Ловец душ с Лысой горы тогда едва не обвел поначалу Терёшку и его товарищей вокруг пальца, прикинувшись человеком. У здешних хозяев упрятать под морок свою странную и страшную избу получилось не хуже.
Стены горницы на первый взгляд казались бревенчатыми, но были осклизлыми, бугристыми и влажно блестели. И их, и потолок, и половицы, и черную громаду печи у входа пятнами покрывал слабо светящийся налет – то ли плесень, то ли еще какая дрянь. Из устья печи падали на половицы мертвенно-зеленые трепещущие отблески, а длинный стол посреди горницы и скамьи вокруг него сильно смахивали на затянутые бурой слизью обрубки пней. Узловатыми корнями, перекрученными, как змеиные тела, они уходили прямо в пол.
Пахло в избе гадостно. Свернувшейся, заветрившейся кровью, душком тухлых яиц… и еще какой-то пакостью, остро-едкой и кислой.
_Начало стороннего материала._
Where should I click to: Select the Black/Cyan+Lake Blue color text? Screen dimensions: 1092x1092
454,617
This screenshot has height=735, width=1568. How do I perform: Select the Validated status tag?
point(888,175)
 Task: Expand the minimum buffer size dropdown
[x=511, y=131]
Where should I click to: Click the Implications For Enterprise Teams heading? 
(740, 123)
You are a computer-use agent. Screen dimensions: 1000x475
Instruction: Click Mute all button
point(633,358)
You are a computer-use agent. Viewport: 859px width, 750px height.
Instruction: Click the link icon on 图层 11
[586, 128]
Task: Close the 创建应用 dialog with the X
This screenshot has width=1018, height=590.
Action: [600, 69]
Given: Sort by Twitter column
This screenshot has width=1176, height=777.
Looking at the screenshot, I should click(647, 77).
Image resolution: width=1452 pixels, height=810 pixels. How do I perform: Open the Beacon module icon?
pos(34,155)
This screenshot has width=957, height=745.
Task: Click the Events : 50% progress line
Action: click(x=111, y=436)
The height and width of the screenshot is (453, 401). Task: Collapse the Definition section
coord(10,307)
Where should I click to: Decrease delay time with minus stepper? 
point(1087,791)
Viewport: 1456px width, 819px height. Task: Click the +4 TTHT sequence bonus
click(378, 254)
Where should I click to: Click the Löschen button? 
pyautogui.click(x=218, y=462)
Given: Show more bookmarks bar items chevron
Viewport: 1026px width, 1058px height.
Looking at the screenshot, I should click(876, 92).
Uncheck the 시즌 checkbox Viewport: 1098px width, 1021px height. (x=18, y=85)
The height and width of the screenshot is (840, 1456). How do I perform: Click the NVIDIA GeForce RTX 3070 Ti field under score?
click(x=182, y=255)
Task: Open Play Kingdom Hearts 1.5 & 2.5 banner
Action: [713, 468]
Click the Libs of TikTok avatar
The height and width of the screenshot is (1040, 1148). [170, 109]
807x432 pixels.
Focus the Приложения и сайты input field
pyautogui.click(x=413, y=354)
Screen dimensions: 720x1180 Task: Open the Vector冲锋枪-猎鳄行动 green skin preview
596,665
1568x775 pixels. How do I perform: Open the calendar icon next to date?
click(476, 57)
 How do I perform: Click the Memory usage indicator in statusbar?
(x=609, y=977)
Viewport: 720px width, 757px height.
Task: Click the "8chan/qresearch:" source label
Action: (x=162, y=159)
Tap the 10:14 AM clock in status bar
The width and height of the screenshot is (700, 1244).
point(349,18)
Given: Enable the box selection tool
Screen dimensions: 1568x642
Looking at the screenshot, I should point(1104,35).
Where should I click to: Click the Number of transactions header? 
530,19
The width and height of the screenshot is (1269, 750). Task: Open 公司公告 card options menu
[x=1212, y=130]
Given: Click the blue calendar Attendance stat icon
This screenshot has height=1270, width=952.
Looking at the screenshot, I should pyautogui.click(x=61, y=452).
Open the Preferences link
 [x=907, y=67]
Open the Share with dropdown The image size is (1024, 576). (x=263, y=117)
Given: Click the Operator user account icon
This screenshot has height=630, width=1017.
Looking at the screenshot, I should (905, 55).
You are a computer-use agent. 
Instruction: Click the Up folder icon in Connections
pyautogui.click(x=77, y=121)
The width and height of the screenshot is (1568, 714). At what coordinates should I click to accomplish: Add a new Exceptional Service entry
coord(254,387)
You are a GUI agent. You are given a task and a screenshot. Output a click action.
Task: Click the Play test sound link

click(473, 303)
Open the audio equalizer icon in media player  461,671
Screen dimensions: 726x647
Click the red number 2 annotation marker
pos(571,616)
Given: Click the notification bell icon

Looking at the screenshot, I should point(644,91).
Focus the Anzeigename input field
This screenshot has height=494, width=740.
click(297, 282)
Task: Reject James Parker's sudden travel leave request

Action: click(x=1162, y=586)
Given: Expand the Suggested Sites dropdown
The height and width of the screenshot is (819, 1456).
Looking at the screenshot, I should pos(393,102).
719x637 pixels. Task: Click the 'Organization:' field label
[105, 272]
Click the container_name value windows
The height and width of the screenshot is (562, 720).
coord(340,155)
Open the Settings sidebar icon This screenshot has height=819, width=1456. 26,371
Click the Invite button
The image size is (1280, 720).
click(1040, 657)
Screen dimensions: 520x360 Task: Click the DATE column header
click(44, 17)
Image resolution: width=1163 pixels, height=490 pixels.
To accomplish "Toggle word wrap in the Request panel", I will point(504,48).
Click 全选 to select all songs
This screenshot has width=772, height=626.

Что-то шустро пробежало у Терёшки по ногам и вспрыгнуло на стену над лавкой. Не вскрикнул парень только потому, что горло пережимала судорога: слюну и ту он сглатывать мог с трудом. Прямо над головой по стене распластался, раскорячив лапы, громадный паук величиной с раскормленного кота. Жирный, белесо-бурый, покрытый шипами, с подрагивающим вздутым брюхом. Выпученные черные буркала, каждое с добрый кулак, настороженно таращились на Терёшку с Мадиной. Еще одна такая же тварина, с тележное колесо, сидела в углу под потолком и пялилась на них сверху. За печью тоже что-то возилось и шуршало. И до похолодевшего Терёшки дошло, что он-то пауков видит, а вот Мадина – явно нет. Не замечала царица и других жутких странностей, а за плечом у алырки тем временем выросла темная тень, неспешно выплывшая из-за печи.
Дородная молодуха в красном повойнике и голубом сарафане, подошедшая к лавке, тоже вела себя как ни в чем не бывало. Словно в упор не видела, что всё вокруг нее с Мадиной напоминает оживший горячечный бред. А едва она над Терёшкой наклонилась, мальчишку не просто облило холодным потом. С сыном Охотника опять творилось что-то непонятное, и на миг Терёшке всерьез подумалось, что он еще не в себе.
Смотрели на парня с красивого женского лица ласковые, полные участия синие глаза… но, поймав их взгляд, Терёшка заледенел изнутри. Мальчишка глядел на незнакомку, и его всё стремительнее накрывало жуткое ощущение, перерастающее в уверенность, взявшуюся невесть откуда: это свежее румяное лицо – на самом деле не лицо никакое, а что-то вроде раскрашенной глиняной личины. Выглядит оно совсем как живое, человеческое… но вот-вот глина пойдет трещинами, с шорохом осыплется, и из-под личины проступит… что?..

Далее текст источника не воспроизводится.